Darah sosial bisa diingkari. Keturunan ideologis bisa dibantah. Silsilah intelektual bisa dipungkiri. Tapi darah keturunan tak mungkin dihilangkan.
Nasab dan silsilah menjadi keberkahan bagi anak dan cucu. Generasi berikutnya yang mendapat warisan prestasi nenek moyang. Kebajikan dan kebijakan leluhurnya.
Ada juga yang harus menanggung beban sejarah leluhur. Sebab nenek moyangnya mewariskan sejarah kelam. Bisa jadi anak cucu bakal menghadapi kutukan zaman turun temurun.
Ada anak cucu yang lahir dari nenek moyang lurah, kamituwo, mudin, kyai, presiden, ilmuwan, artis dan sebagainya. Anak-anak yang lahir dari keluarga semacam itu tak dapat menolak identitas yang melekat pada leluhurnya.
Meskipun kemudian, ada anak-cucu yang istiqomah dan diberi kesabaran mewarisi prestasi leluhurnya. Anak kyai yang alim menjadi kyai yang alim. Anak artis jadi artis selebritis. Anak pengusaha jadi pengusaha tajir. Anak politisi berkhidmah di dunia politik.
Namun, ada juga anak keturunan wali yang mangkir dari panggilan sejarah. Mereka pilih jalur pengabdian lain. Yang dianggap lebih keramat. Atau anak artis malah jadi pengusaha. Anak pengusaha justru jadi ilmuwan. Anak ilmuwan lari jadi politisi. Dan sebagainya.
Ada di antara fenomena itu yang disebut Keluarga Politik. Bisa karena sejak dulu kala nenek moyangnya memang bergelut di dunia politik. Jadi lurah. Pendiri kampung. Babat alas. Perintis agama tertentu. Dan seterusnya. Yang mereka punya pengaruh politik tertentu. Bisa disebabkan pengaruh dan wibawa bersumber harta, kuasa atau kesaktian tertentu.
Misalnya keluarga Soekarno, salah satu proklamator Indonesia. Anak turunnya juga mewarisi darah politik. Megawati, Puan, dan anggota keluarga lain. Contoh lain SBY, AHY, Ibas dan yang lain. Di banyak daerah dengan mudah ditemukan keluarga politik semacam itu. Di berbagai tingkatan.
Keluarga Politik memberikan warna tersendiri. Bagi sebagian masyarakat, keturunan keluarga politik memiliki aura kepemimpinan khusus. Sebagian percaya aura itu dikirimkan dewa-dewa. Tidak berasal dari rekayasa. Mirip juga jiwa seniman. Anggapan itu ditunjukkan banyak orang belajar seni tak juga jadi maestro. Banyak orang berkarir politik tak juga menanjak apalagi menuju puncak. Karena itu terkait dengan kekuatan dewa-dewa.

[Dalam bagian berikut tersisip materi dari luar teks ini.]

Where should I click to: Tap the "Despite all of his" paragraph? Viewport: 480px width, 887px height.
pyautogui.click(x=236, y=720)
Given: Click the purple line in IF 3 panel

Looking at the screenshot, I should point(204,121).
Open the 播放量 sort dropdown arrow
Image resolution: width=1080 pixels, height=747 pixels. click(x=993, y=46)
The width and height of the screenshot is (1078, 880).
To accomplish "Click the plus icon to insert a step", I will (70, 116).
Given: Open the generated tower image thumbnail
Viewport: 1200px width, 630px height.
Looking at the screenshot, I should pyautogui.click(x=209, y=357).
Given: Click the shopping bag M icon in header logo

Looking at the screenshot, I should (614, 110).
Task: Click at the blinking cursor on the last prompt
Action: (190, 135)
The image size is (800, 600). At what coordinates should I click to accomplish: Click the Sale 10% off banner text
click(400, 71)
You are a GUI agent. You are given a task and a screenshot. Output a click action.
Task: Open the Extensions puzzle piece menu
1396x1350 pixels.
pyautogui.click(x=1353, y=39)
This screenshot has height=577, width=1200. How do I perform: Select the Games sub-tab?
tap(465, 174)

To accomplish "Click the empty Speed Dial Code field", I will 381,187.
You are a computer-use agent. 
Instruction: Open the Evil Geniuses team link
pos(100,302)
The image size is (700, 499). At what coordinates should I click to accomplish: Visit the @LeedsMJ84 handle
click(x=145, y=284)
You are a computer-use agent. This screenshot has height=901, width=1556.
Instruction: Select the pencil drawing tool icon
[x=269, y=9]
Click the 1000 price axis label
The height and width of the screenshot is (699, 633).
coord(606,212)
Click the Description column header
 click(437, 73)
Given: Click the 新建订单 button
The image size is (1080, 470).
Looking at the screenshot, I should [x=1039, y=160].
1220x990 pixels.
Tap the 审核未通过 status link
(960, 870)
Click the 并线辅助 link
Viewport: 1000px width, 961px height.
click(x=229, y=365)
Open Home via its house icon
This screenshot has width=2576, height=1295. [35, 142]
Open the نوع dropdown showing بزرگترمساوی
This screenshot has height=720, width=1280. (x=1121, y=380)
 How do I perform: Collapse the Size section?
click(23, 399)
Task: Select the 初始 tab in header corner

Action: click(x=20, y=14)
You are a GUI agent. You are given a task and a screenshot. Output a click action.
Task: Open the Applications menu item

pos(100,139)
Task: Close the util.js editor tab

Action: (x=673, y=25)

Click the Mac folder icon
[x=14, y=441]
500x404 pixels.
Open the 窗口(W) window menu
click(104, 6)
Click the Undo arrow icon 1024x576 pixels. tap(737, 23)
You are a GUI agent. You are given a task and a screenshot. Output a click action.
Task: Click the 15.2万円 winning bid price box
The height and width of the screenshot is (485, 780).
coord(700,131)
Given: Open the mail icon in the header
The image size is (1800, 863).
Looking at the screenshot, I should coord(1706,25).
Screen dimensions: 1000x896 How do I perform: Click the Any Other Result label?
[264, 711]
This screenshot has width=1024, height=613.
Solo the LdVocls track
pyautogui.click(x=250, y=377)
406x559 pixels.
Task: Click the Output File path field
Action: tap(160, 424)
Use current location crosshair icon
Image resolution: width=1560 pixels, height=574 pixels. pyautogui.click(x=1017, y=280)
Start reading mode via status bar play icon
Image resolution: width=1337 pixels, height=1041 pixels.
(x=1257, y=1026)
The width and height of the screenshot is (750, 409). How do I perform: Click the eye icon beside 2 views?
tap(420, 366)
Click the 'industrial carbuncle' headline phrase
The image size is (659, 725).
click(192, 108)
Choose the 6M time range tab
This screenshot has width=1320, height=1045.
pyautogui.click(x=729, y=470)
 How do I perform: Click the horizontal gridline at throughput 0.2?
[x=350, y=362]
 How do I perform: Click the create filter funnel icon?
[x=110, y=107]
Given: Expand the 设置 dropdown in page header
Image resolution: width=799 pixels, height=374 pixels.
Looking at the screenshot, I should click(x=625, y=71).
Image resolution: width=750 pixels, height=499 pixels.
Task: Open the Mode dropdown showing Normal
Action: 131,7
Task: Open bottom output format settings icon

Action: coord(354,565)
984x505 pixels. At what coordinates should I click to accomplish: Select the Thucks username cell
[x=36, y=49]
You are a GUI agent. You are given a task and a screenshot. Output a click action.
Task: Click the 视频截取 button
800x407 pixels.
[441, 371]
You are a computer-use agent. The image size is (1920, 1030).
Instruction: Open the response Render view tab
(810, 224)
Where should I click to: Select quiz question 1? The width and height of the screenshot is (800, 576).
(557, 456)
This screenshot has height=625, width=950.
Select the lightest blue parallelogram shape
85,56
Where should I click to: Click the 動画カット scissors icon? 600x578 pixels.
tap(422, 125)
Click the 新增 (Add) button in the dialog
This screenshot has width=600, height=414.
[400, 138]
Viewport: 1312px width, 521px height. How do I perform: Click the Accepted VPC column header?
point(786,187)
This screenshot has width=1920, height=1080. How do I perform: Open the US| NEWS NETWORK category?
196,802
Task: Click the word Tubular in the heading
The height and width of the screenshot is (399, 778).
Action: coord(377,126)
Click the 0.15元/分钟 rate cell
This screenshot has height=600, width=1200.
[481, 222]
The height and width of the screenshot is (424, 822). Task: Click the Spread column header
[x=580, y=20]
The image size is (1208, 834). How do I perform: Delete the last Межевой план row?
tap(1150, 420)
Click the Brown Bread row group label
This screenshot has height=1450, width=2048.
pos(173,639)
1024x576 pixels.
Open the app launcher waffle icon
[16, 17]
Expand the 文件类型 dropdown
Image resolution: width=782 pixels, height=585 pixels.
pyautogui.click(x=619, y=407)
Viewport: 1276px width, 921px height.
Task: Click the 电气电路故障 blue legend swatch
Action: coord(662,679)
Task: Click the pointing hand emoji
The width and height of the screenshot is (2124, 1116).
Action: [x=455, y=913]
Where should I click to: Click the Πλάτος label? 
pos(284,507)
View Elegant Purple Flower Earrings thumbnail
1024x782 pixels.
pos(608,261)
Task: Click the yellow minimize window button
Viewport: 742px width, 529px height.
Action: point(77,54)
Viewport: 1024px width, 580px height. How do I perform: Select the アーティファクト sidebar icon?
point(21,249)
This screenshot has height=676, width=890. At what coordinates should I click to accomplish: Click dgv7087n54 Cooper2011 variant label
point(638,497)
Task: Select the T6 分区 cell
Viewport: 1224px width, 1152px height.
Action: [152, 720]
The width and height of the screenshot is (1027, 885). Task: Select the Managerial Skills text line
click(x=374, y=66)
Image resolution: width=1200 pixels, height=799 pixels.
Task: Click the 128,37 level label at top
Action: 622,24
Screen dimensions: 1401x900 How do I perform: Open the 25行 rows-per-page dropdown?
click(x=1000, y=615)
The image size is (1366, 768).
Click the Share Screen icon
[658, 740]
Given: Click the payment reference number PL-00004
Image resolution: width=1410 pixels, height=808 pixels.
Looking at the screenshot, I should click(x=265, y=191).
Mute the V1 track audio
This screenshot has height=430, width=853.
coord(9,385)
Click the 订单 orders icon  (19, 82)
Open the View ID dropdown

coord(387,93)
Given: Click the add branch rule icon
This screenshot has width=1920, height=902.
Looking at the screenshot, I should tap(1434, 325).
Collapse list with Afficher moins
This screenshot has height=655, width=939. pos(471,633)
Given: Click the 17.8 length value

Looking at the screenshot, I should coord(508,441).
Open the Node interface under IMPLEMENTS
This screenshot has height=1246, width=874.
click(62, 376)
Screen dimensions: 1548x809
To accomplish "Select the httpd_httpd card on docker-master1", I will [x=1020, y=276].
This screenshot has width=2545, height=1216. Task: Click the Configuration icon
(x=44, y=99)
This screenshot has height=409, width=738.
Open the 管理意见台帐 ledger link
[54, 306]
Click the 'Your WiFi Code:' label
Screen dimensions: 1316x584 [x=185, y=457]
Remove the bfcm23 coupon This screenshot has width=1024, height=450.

Saat ini, kepercayaan semacam itu memang masih dipeluk sebagian orang. Namun sebagian lagi banyak yang lebih percaya bahwa segala sesuatu ada ilmunya. Bisa dipelajari. Dan bisa direkayasa dalam arti positif dan sehat. Termasuk merintis Keluarga Politik.
Mereka yang bukan berasal dari keturunan politisi, atau berlatar Keluarga Politik punya ruang dan kesempatan luas untuk berkhidmat lewat kerja politik. Politik sebagai alat mewujudkan kesejahteraan masyarakat. Politik sebagai sarana merumuskan dan memutuskan banyak hal dalam kehidupan masyarakat.
Keluarga Presiden Jokowi misalnya. Tidak berasal dari keluarga Jenderal atau Presiden, tapi dapat melahirkan para politisi muda. Bahkan menantunya juga politisi. Banyak keluarga ilmuwan dan tokoh agama juga akhirnya menjadi Keluarga Politik. Begitu juga keluarga artis dan pengusaha banyak yang jadi Keluarga Politik.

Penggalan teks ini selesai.